* _Your assignment_
Please return all of the material exactly, with no line missing.

Source data Block Start

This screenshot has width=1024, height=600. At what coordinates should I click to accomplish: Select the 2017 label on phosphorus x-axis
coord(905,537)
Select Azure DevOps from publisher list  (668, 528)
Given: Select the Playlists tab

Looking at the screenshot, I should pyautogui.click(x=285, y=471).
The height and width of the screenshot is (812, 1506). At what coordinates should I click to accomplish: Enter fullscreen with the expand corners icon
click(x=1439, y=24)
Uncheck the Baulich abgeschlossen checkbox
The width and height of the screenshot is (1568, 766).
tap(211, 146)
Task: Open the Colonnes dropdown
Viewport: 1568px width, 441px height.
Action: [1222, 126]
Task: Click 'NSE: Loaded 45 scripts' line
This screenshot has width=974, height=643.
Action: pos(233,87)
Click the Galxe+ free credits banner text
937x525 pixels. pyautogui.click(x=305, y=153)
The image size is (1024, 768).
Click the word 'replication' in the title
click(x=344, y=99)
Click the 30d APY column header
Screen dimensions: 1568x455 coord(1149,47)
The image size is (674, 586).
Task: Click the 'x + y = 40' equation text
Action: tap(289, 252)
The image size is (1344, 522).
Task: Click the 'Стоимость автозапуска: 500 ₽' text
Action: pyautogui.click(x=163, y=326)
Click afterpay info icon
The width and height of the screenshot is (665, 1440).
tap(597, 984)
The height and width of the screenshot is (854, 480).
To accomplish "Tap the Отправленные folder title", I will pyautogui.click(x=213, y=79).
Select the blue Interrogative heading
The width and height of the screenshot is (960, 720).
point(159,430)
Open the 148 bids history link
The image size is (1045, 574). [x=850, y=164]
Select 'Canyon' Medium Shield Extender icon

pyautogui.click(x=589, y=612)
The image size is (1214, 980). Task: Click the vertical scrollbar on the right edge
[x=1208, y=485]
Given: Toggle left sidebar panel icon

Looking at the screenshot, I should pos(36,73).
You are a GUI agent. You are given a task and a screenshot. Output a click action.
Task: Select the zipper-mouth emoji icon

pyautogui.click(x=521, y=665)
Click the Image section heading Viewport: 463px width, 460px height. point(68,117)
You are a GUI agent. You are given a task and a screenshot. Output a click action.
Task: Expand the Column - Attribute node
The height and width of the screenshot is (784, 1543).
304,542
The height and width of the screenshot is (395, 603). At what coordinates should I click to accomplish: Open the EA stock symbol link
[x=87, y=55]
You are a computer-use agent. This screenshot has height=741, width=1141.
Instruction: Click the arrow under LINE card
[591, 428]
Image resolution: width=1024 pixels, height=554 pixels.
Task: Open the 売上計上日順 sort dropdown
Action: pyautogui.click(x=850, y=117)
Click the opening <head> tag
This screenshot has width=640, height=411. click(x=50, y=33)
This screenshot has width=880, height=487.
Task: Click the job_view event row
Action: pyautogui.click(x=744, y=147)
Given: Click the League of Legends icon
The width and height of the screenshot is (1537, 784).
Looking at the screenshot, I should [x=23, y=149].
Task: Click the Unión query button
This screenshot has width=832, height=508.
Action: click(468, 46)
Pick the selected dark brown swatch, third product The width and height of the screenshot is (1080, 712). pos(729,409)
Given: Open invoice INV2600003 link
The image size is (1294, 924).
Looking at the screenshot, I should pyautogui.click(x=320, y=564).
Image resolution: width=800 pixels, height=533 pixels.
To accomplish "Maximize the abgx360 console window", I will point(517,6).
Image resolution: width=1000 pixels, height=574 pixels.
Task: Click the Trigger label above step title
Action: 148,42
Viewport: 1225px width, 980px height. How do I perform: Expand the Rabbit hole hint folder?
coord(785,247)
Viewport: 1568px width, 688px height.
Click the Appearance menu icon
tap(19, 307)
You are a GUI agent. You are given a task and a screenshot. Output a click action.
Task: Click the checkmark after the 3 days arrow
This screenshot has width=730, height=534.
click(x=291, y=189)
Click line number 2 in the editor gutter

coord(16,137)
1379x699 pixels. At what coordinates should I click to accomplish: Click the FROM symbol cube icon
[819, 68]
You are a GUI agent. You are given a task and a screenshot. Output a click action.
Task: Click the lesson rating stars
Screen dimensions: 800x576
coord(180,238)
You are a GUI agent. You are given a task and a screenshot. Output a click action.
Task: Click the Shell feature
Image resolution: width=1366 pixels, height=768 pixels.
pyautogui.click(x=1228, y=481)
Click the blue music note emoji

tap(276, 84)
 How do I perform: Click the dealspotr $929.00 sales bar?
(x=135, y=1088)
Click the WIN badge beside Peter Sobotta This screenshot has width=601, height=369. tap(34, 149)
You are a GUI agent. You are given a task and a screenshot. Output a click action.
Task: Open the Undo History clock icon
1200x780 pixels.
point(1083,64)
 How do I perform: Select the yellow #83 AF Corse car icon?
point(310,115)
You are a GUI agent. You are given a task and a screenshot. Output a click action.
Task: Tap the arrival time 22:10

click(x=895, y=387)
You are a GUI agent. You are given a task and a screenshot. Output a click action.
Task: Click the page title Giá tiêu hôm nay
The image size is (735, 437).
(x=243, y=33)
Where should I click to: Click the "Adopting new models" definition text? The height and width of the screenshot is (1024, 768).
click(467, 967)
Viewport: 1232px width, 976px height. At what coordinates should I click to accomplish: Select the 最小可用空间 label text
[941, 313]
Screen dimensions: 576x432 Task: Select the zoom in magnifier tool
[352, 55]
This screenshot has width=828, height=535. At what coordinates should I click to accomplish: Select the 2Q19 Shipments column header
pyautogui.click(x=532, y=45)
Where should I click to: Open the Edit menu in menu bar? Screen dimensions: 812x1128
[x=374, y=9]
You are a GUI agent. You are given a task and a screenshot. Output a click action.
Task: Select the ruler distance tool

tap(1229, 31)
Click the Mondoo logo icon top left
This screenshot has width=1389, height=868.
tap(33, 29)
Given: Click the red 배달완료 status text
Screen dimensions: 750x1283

Source data Block End

* _Response area_
This screenshot has width=1024, height=600. At what coordinates should I click to accomplish: Select the 2017 label on phosphorus x-axis
coord(905,537)
Select Azure DevOps from publisher list  (668, 528)
Given: Select the Playlists tab

Looking at the screenshot, I should pyautogui.click(x=285, y=471).
The height and width of the screenshot is (812, 1506). At what coordinates should I click to accomplish: Enter fullscreen with the expand corners icon
click(x=1439, y=24)
Uncheck the Baulich abgeschlossen checkbox
The width and height of the screenshot is (1568, 766).
tap(211, 146)
Task: Open the Colonnes dropdown
Viewport: 1568px width, 441px height.
Action: [1222, 126]
Task: Click 'NSE: Loaded 45 scripts' line
This screenshot has width=974, height=643.
Action: pos(233,87)
Click the Galxe+ free credits banner text
937x525 pixels. pyautogui.click(x=305, y=153)
The image size is (1024, 768).
Click the word 'replication' in the title
click(x=344, y=99)
Click the 30d APY column header
Screen dimensions: 1568x455 coord(1149,47)
The image size is (674, 586).
Task: Click the 'x + y = 40' equation text
Action: tap(289, 252)
The image size is (1344, 522).
Task: Click the 'Стоимость автозапуска: 500 ₽' text
Action: pyautogui.click(x=163, y=326)
Click afterpay info icon
The width and height of the screenshot is (665, 1440).
tap(597, 984)
The height and width of the screenshot is (854, 480).
To accomplish "Tap the Отправленные folder title", I will pyautogui.click(x=213, y=79).
Select the blue Interrogative heading
The width and height of the screenshot is (960, 720).
point(159,430)
Open the 148 bids history link
The image size is (1045, 574). [x=850, y=164]
Select 'Canyon' Medium Shield Extender icon

pyautogui.click(x=589, y=612)
The image size is (1214, 980). Task: Click the vertical scrollbar on the right edge
[x=1208, y=485]
Given: Toggle left sidebar panel icon

Looking at the screenshot, I should pos(36,73).
You are a GUI agent. You are given a task and a screenshot. Output a click action.
Task: Select the zipper-mouth emoji icon

pyautogui.click(x=521, y=665)
Click the Image section heading Viewport: 463px width, 460px height. point(68,117)
You are a GUI agent. You are given a task and a screenshot. Output a click action.
Task: Expand the Column - Attribute node
The height and width of the screenshot is (784, 1543).
304,542
The height and width of the screenshot is (395, 603). At what coordinates should I click to accomplish: Open the EA stock symbol link
[x=87, y=55]
You are a computer-use agent. This screenshot has height=741, width=1141.
Instruction: Click the arrow under LINE card
[591, 428]
Image resolution: width=1024 pixels, height=554 pixels.
Task: Open the 売上計上日順 sort dropdown
Action: pyautogui.click(x=850, y=117)
Click the opening <head> tag
This screenshot has width=640, height=411. click(x=50, y=33)
This screenshot has width=880, height=487.
Task: Click the job_view event row
Action: pyautogui.click(x=744, y=147)
Given: Click the League of Legends icon
The width and height of the screenshot is (1537, 784).
Looking at the screenshot, I should [x=23, y=149].
Task: Click the Unión query button
This screenshot has width=832, height=508.
Action: click(468, 46)
Pick the selected dark brown swatch, third product The width and height of the screenshot is (1080, 712). pos(729,409)
Given: Open invoice INV2600003 link
The image size is (1294, 924).
Looking at the screenshot, I should pyautogui.click(x=320, y=564).
Image resolution: width=800 pixels, height=533 pixels.
To accomplish "Maximize the abgx360 console window", I will point(517,6).
Image resolution: width=1000 pixels, height=574 pixels.
Task: Click the Trigger label above step title
Action: 148,42
Viewport: 1225px width, 980px height. How do I perform: Expand the Rabbit hole hint folder?
coord(785,247)
Viewport: 1568px width, 688px height.
Click the Appearance menu icon
tap(19, 307)
You are a GUI agent. You are given a task and a screenshot. Output a click action.
Task: Click the checkmark after the 3 days arrow
This screenshot has width=730, height=534.
click(x=291, y=189)
Click line number 2 in the editor gutter

coord(16,137)
1379x699 pixels. At what coordinates should I click to accomplish: Click the FROM symbol cube icon
[819, 68]
You are a GUI agent. You are given a task and a screenshot. Output a click action.
Task: Click the lesson rating stars
Screen dimensions: 800x576
coord(180,238)
You are a GUI agent. You are given a task and a screenshot. Output a click action.
Task: Click the Shell feature
Image resolution: width=1366 pixels, height=768 pixels.
pyautogui.click(x=1228, y=481)
Click the blue music note emoji

tap(276, 84)
 How do I perform: Click the dealspotr $929.00 sales bar?
(x=135, y=1088)
Click the WIN badge beside Peter Sobotta This screenshot has width=601, height=369. tap(34, 149)
You are a GUI agent. You are given a task and a screenshot. Output a click action.
Task: Open the Undo History clock icon
1200x780 pixels.
point(1083,64)
 How do I perform: Select the yellow #83 AF Corse car icon?
point(310,115)
You are a GUI agent. You are given a task and a screenshot. Output a click action.
Task: Tap the arrival time 22:10

click(x=895, y=387)
You are a GUI agent. You are given a task and a screenshot. Output a click action.
Task: Click the page title Giá tiêu hôm nay
The image size is (735, 437).
(x=243, y=33)
Where should I click to: Click the "Adopting new models" definition text? The height and width of the screenshot is (1024, 768).
click(467, 967)
Viewport: 1232px width, 976px height. At what coordinates should I click to accomplish: Select the 最小可用空间 label text
[941, 313]
Screen dimensions: 576x432 Task: Select the zoom in magnifier tool
[352, 55]
This screenshot has width=828, height=535. At what coordinates should I click to accomplish: Select the 2Q19 Shipments column header
pyautogui.click(x=532, y=45)
Where should I click to: Open the Edit menu in menu bar? Screen dimensions: 812x1128
[x=374, y=9]
You are a GUI agent. You are given a task and a screenshot. Output a click action.
Task: Select the ruler distance tool

tap(1229, 31)
Click the Mondoo logo icon top left
This screenshot has width=1389, height=868.
tap(33, 29)
Given: Click the red 배달완료 status text
Screen dimensions: 750x1283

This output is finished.